Westward lie the meadows, and beyond them the river. Seen as a whole, they are beautiful and, like all of Nature’s work, will bear close inspection. The bird’s-eye view to-day was too comprehensive to be altogether enjoyable: it was bewildering. How completely such a tract epitomizes a continent! The little creek is a river; the hillock, a mountain; the brushland, a forest; the plowed tract, a desert. If this fact were not so generally forgotten we would be better content with what is immediately about us. Mere bigness is not everything. So, too, with animal life. We spend time and money to see the creatures caged in a menagerie, and never see the uncaged ones in the thicket behind the house. Every lion must roar, or we have not seen the show; a lion rampant is everything, a lion couchant, nothing. There was no visible violence in the meadows to-day; Nature was couchant, and I was thankful. When the tempest drives over the land I want my snug harbor by the chimney-throat. The sparks can fly upward to join the storm if they will. The storms I enjoy are matters of hearsay.

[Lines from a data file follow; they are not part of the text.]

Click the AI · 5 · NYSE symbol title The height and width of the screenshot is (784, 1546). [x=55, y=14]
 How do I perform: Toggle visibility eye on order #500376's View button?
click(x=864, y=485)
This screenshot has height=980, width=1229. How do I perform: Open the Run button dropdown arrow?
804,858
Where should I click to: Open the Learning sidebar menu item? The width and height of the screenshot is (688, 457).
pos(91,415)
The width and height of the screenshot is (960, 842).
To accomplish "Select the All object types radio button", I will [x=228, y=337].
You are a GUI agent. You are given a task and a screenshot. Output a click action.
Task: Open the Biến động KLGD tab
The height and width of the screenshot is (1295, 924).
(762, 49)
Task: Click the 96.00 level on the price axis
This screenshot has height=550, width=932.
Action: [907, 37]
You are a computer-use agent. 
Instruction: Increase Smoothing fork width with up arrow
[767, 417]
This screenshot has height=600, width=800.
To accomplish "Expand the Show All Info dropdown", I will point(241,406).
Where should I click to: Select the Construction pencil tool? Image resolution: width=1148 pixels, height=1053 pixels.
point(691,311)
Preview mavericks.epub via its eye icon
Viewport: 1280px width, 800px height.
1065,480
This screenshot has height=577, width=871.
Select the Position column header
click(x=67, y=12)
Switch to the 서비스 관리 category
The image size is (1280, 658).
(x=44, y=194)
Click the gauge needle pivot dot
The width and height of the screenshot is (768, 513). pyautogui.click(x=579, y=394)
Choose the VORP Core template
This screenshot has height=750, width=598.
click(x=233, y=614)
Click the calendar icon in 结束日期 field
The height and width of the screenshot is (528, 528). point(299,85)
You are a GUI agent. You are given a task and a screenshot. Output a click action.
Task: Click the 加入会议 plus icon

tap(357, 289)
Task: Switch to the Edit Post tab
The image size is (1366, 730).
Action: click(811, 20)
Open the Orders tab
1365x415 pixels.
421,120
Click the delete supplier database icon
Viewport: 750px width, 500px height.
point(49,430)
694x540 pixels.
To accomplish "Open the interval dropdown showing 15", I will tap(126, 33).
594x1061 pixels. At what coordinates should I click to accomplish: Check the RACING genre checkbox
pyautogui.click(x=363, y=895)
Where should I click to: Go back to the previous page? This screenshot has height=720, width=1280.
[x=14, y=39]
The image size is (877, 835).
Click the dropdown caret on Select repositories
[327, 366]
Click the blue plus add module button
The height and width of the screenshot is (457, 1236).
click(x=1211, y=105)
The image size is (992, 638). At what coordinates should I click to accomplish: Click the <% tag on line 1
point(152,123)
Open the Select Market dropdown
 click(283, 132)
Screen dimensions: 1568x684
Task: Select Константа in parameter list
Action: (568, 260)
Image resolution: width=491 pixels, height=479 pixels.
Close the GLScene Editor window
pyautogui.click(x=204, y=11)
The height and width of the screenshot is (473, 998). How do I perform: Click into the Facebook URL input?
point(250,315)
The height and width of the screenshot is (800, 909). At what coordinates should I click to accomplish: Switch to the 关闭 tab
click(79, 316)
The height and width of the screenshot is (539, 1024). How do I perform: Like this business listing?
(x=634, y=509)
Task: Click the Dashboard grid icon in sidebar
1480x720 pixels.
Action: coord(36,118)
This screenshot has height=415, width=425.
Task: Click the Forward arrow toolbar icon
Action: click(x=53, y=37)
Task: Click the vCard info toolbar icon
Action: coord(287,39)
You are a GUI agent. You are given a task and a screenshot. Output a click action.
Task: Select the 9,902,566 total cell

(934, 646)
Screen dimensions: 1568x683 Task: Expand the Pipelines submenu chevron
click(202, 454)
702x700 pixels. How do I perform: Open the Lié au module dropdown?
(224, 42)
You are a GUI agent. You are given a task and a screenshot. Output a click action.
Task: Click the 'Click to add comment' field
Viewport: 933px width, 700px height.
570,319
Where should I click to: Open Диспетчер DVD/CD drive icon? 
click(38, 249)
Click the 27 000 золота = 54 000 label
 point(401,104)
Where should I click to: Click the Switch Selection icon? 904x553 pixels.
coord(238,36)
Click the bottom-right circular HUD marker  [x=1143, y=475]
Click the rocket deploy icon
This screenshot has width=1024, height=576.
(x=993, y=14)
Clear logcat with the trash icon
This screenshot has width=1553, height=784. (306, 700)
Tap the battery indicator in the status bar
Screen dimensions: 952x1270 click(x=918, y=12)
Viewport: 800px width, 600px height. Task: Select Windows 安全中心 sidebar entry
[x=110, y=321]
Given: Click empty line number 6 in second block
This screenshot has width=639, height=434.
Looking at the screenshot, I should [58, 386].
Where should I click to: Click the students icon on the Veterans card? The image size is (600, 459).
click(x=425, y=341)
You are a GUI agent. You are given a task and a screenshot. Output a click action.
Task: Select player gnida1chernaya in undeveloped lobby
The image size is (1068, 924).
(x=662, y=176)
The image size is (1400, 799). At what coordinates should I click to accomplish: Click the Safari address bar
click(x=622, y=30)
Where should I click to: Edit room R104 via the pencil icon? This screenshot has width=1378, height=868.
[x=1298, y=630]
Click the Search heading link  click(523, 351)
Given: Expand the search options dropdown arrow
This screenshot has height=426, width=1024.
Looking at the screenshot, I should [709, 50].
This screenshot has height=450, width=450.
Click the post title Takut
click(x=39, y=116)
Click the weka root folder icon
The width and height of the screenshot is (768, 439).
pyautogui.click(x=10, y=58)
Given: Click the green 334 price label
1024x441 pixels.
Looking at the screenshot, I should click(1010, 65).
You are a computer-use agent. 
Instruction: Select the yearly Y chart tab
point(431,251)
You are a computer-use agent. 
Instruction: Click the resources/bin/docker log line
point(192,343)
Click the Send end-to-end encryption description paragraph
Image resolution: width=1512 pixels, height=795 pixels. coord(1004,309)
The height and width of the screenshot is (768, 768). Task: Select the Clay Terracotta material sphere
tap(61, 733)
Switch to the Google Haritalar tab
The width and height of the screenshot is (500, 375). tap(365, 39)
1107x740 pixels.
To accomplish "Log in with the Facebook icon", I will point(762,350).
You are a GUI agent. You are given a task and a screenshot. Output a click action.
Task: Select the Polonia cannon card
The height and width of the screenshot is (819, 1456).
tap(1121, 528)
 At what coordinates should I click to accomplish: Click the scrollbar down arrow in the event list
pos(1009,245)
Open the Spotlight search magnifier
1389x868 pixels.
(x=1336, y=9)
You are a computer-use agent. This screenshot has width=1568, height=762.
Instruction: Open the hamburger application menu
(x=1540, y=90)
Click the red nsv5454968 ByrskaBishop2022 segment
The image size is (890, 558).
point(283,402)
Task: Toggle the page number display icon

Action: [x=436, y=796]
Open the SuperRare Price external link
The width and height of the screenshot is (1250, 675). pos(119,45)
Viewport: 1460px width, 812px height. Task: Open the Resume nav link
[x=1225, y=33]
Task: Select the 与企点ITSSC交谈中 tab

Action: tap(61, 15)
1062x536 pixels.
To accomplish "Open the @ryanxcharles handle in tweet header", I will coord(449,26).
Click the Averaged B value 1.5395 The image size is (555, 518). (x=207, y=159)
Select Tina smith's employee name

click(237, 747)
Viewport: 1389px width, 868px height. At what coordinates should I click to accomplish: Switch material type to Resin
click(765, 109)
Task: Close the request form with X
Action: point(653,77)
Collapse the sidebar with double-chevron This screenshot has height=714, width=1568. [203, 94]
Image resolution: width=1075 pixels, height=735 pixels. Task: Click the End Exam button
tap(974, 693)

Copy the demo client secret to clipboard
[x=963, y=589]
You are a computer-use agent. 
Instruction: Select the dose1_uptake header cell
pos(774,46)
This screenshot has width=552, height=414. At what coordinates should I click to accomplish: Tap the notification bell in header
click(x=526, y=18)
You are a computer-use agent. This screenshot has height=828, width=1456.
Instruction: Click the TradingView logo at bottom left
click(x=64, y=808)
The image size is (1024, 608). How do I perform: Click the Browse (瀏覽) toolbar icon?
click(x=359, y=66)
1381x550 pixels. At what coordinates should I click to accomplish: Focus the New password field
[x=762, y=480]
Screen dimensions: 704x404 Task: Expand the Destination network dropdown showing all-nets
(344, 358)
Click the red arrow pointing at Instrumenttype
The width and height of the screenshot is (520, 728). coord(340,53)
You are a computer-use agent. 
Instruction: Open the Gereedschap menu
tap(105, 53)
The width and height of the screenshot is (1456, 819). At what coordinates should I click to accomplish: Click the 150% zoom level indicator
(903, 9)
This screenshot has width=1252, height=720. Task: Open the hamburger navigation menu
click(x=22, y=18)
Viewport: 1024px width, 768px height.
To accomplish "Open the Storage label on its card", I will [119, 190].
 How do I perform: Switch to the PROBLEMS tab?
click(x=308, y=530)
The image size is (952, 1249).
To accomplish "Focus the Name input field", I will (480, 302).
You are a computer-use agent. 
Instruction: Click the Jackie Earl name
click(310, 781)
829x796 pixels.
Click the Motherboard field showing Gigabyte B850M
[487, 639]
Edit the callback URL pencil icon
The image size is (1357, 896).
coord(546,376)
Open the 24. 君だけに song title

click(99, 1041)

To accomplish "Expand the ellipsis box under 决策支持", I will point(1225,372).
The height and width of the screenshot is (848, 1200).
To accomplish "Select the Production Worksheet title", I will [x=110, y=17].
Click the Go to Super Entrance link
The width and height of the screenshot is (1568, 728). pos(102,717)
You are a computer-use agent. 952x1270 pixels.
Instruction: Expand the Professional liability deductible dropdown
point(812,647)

Take up a ponderous government quarto of the geological survey and glance over the splendid plates of remarkable rocks, cañons, and high hills, and then look out of your window at the fields and meadow. What a contrast! Yes, a decided one, and yet if you take an open-eyed walk you will find a good deal of the same thing, but on a smaller scale. You have not thought of it before; that is all. I put this matter to a practical test not long ago, and was satisfied with the result. The last plate had been looked at and the book was closed with a sigh, and a restless youth, looking over the wide range of fields before him, was thinking of the grand mountains, strange deserts, and deep cañons pictured in the volume on his lap, and comparing such a country with the monotonous surroundings of his home.

“What a stupid place this part of the world is!” he said at last. “I wish I could go out West.”

“Perhaps it is not so stupid as it looks,” I replied. “Let’s take a walk.”

I knew what the book described at which the lad had been looking, and had guessed his thoughts. We started for a ramble.

“Let us follow this little brook as far as we can,” I suggested, “and see what a stupid country can teach us,” purposely quoting my companion’s words, with a little emphasis.

Not fifty rods from beautiful old trees the collected waters, as a little brook, flowed over an outcropping of stiff clay, and here we voluntarily paused, for what one of us had seen a hundred times before was now invested with new interest. There was here not merely a smooth scooping out of a mass of the clay, to allow the waters to pass swiftly by; the least resisting veins or strata, those containing the largest percentage of sand, had yielded quickly and been deeply gullied, while elsewhere the stiff, black ridges, often almost perpendicular, still withstood the current, and, confining the waters to narrow limits, produced a series of miniature rapids and one whirlpool that recalled the head-waters of many a river.